GOAL OF THE EXERCISE: Among the lines below, which ones contain the word "Switch"? Copy every such line.

Saved entries:
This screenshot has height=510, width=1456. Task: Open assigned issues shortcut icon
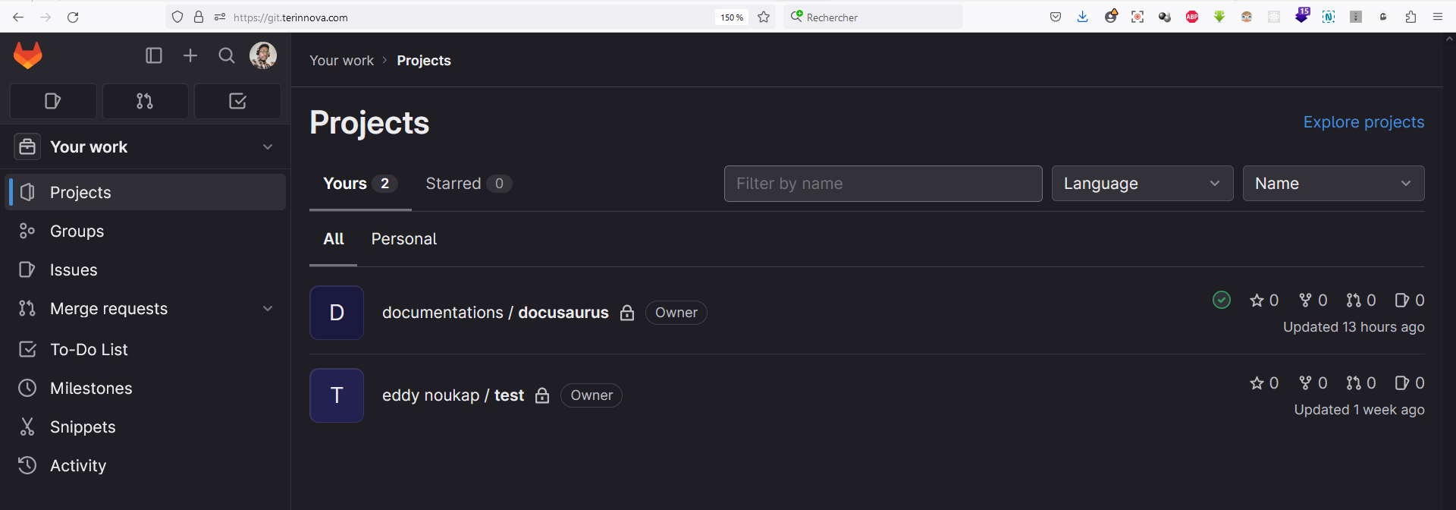point(53,101)
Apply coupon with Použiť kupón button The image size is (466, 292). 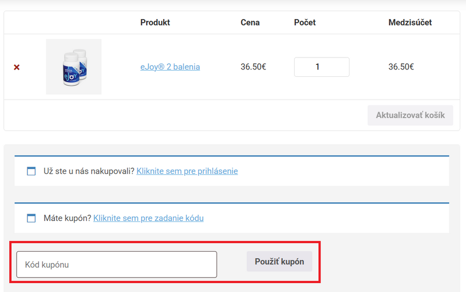[x=279, y=261]
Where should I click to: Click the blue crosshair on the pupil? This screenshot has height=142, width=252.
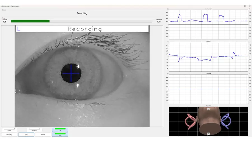(x=71, y=73)
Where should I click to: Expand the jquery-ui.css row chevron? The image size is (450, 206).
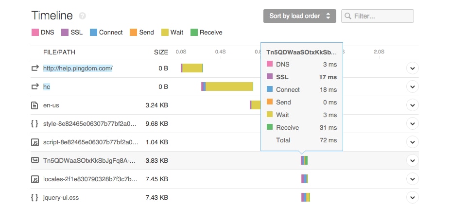[x=413, y=197]
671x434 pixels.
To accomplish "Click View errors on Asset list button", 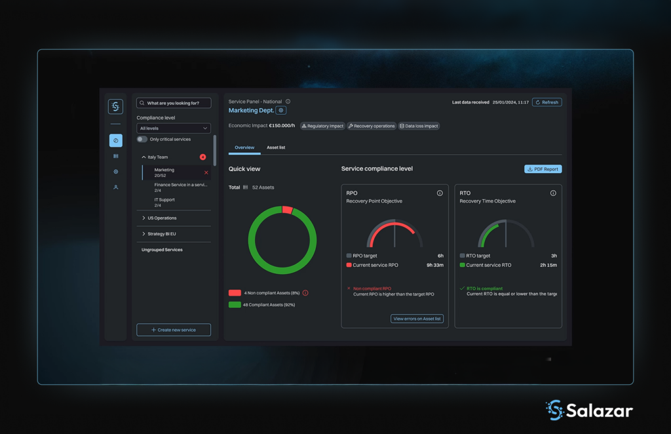I will tap(417, 319).
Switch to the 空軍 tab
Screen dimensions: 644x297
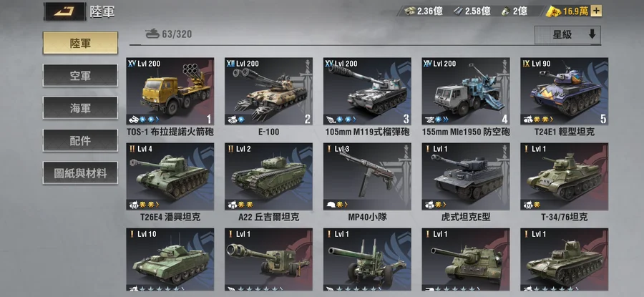click(80, 76)
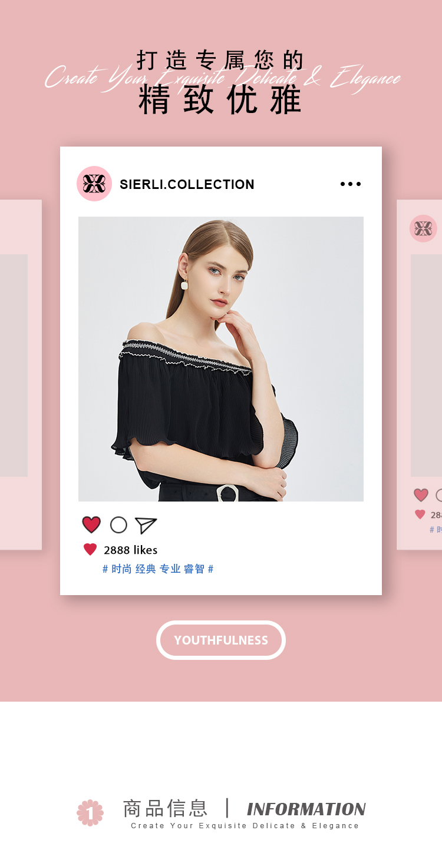Select the right partially hidden post card
Image resolution: width=442 pixels, height=860 pixels.
(419, 375)
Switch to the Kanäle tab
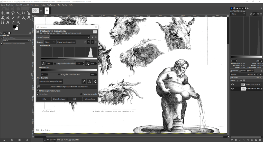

TASK RESPONSE:
Switch to the 空軍 tab
Switch to the Kanäle tab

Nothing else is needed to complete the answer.